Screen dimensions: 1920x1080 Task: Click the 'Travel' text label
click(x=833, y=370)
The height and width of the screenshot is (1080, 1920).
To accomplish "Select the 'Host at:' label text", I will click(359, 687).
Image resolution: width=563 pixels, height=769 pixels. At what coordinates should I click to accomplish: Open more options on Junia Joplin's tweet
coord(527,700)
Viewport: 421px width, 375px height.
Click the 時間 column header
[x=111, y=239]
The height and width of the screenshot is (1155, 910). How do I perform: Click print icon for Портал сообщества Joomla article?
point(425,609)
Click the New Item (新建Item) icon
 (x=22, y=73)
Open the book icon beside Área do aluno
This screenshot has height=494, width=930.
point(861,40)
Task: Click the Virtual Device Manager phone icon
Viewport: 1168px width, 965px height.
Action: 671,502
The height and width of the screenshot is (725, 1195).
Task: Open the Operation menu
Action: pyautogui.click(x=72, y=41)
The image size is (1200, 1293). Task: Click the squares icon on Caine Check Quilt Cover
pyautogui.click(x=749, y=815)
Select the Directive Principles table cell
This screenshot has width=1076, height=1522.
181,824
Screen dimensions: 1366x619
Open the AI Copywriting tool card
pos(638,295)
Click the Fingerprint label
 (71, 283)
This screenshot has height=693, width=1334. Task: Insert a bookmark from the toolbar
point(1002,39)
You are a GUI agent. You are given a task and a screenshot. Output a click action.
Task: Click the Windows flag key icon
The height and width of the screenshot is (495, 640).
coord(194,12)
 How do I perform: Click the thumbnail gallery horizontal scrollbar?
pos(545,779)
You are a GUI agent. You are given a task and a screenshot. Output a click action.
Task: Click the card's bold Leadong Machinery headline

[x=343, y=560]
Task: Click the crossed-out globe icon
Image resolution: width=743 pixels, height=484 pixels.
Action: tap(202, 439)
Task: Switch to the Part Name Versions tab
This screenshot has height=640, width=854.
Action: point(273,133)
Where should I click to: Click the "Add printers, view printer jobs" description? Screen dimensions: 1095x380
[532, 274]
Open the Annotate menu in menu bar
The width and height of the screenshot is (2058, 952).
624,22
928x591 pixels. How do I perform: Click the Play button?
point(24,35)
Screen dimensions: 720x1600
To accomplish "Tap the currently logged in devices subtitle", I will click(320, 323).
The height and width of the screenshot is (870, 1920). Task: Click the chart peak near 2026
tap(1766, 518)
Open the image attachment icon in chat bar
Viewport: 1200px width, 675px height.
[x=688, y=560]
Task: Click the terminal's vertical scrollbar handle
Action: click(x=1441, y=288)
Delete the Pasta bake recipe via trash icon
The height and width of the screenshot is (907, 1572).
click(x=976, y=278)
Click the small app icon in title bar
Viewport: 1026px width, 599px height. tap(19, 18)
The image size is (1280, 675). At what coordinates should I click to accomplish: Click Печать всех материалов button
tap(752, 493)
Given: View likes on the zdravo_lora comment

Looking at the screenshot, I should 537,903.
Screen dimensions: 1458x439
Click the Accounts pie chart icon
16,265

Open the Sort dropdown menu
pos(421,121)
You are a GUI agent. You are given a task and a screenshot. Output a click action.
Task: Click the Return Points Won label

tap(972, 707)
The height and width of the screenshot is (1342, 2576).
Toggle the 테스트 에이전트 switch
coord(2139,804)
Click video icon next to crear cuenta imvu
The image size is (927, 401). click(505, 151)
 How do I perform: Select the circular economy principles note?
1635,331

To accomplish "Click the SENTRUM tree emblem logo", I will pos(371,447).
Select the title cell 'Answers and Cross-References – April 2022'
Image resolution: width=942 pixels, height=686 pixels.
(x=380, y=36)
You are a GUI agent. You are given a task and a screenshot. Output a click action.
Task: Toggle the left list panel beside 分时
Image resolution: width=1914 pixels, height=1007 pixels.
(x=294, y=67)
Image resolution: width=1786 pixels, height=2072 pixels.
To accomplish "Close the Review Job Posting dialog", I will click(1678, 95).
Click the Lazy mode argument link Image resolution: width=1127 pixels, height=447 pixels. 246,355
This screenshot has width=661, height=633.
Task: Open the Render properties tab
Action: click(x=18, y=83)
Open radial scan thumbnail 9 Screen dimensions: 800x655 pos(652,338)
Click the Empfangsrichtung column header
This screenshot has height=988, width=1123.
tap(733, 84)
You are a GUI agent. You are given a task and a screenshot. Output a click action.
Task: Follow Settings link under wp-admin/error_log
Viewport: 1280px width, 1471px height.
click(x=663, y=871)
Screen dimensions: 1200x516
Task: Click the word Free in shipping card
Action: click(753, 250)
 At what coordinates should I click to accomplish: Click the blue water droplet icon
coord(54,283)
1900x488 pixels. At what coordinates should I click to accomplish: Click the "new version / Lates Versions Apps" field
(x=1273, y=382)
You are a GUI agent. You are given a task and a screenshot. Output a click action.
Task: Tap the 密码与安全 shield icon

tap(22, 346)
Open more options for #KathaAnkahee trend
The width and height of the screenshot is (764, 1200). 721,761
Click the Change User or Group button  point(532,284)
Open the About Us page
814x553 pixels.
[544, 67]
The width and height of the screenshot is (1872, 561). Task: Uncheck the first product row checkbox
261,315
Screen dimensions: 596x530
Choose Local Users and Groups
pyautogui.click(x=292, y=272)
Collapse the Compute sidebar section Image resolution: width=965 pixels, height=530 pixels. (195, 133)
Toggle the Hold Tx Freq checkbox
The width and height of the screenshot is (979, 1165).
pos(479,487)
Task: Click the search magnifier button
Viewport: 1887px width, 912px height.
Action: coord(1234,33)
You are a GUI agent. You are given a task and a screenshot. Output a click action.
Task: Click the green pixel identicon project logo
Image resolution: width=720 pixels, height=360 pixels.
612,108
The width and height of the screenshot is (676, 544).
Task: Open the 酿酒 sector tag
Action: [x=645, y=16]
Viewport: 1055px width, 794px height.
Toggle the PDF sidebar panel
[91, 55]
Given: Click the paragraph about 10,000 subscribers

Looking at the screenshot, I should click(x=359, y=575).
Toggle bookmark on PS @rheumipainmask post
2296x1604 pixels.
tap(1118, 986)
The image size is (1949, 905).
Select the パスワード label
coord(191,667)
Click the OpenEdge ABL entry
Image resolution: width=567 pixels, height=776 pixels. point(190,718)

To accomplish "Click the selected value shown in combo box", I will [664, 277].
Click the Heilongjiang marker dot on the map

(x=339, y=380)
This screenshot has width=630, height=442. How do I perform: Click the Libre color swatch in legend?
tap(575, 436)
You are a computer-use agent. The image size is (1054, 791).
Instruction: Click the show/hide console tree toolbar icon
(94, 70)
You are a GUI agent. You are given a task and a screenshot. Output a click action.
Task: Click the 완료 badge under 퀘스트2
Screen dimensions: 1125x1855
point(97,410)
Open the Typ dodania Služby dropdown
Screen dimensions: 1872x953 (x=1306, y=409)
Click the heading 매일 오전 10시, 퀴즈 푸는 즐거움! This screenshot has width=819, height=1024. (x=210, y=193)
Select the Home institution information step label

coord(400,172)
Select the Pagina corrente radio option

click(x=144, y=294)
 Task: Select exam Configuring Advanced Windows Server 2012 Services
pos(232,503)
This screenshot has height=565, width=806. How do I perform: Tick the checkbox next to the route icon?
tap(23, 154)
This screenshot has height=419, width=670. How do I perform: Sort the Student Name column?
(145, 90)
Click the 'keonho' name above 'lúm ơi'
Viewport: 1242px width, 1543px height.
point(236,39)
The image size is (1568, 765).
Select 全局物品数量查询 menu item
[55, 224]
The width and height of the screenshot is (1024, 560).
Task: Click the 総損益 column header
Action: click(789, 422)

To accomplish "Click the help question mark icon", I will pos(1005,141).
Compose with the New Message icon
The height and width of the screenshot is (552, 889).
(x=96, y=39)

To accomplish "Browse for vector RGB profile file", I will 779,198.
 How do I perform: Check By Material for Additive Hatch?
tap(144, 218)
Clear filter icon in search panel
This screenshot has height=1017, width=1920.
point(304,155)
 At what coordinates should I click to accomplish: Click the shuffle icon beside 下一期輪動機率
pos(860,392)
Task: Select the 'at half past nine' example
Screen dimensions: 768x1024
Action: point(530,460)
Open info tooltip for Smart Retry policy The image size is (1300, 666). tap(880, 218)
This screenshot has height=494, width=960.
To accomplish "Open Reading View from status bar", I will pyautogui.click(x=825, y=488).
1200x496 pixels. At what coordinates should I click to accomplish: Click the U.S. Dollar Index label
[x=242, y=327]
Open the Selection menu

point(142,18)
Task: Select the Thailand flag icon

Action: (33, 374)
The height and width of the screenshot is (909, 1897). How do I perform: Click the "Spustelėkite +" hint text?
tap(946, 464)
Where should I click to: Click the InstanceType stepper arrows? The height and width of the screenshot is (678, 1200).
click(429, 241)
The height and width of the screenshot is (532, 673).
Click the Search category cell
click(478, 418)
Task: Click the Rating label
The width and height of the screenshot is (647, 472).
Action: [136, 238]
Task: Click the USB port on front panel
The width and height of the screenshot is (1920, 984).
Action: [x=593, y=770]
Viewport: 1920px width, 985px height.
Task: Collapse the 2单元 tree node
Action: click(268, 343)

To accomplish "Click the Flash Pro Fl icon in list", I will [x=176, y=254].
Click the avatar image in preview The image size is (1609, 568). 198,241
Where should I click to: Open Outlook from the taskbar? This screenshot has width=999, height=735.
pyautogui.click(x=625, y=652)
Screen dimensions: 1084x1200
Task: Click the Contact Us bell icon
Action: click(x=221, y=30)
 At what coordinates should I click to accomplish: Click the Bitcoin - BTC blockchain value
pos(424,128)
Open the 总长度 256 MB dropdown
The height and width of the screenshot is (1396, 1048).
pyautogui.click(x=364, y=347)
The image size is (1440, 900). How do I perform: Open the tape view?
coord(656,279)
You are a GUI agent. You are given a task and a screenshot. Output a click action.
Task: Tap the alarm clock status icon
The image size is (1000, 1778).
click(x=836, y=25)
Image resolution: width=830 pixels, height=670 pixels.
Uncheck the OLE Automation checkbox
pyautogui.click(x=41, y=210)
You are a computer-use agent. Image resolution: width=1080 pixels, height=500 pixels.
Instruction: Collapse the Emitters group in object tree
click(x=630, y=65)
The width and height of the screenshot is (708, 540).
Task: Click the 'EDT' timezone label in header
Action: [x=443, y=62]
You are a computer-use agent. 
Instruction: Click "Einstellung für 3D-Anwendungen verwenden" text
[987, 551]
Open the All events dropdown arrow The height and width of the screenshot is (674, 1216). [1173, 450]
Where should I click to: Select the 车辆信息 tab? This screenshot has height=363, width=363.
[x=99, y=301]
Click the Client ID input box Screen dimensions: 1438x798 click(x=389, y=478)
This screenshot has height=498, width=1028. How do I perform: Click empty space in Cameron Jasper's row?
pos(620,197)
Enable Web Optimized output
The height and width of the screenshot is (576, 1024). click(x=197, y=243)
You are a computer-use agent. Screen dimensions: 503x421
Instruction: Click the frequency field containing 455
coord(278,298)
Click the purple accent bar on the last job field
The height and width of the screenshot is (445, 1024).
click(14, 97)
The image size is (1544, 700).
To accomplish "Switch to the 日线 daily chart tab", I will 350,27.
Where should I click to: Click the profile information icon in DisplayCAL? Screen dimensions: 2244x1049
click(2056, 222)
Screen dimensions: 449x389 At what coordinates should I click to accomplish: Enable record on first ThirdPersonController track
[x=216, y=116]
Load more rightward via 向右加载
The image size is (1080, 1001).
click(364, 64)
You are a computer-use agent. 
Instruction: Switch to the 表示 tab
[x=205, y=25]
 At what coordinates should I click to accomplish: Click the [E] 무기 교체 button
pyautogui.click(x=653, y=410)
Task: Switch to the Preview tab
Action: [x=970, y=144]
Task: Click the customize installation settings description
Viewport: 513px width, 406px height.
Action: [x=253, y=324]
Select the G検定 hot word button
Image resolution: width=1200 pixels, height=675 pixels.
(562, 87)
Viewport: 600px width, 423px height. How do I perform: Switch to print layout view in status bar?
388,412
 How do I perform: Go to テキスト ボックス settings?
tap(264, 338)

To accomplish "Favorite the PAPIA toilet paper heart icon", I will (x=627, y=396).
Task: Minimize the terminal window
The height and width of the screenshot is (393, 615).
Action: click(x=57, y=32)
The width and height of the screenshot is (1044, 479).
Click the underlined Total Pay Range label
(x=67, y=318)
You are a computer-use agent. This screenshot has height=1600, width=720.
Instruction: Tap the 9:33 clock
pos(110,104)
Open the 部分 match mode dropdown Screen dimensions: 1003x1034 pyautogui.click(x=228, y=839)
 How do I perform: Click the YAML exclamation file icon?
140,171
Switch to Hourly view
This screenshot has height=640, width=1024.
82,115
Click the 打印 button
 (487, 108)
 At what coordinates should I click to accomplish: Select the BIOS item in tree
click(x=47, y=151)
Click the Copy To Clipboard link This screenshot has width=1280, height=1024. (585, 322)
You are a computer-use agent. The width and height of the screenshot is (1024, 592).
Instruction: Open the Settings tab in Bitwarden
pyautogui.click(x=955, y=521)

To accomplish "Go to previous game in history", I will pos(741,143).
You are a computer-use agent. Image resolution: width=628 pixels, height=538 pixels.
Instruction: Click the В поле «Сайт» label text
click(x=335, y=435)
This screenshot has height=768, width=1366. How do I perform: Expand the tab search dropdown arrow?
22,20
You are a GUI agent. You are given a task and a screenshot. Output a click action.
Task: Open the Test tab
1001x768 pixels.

- - -

PROBLEM DETAILS: Start with the line above that contains "icon beside 下一期輪動機率" and end with the line that contains "Open the 总长度 256 MB dropdown". Write out those lines exactly, and only those.

SOLUTION BELOW:
 At what coordinates should I click to accomplish: Click the shuffle icon beside 下一期輪動機率
pos(860,392)
Task: Select the 'at half past nine' example
Screen dimensions: 768x1024
Action: point(530,460)
Open info tooltip for Smart Retry policy The image size is (1300, 666). tap(880, 218)
This screenshot has height=494, width=960.
To accomplish "Open Reading View from status bar", I will pyautogui.click(x=825, y=488).
1200x496 pixels. At what coordinates should I click to accomplish: Click the U.S. Dollar Index label
[x=242, y=327]
Open the Selection menu

point(142,18)
Task: Select the Thailand flag icon

Action: (33, 374)
The height and width of the screenshot is (909, 1897). How do I perform: Click the "Spustelėkite +" hint text?
tap(946, 464)
Where should I click to: Click the InstanceType stepper arrows? The height and width of the screenshot is (678, 1200).
click(429, 241)
The height and width of the screenshot is (532, 673).
Click the Search category cell
click(478, 418)
Task: Click the Rating label
The width and height of the screenshot is (647, 472).
Action: [136, 238]
Task: Click the USB port on front panel
The width and height of the screenshot is (1920, 984).
Action: [x=593, y=770]
Viewport: 1920px width, 985px height.
Task: Collapse the 2单元 tree node
Action: click(268, 343)

To accomplish "Click the Flash Pro Fl icon in list", I will [x=176, y=254].
Click the avatar image in preview The image size is (1609, 568). 198,241
Where should I click to: Open Outlook from the taskbar? This screenshot has width=999, height=735.
pyautogui.click(x=625, y=652)
Screen dimensions: 1084x1200
Task: Click the Contact Us bell icon
Action: click(x=221, y=30)
 At what coordinates should I click to accomplish: Click the Bitcoin - BTC blockchain value
pos(424,128)
Open the 总长度 256 MB dropdown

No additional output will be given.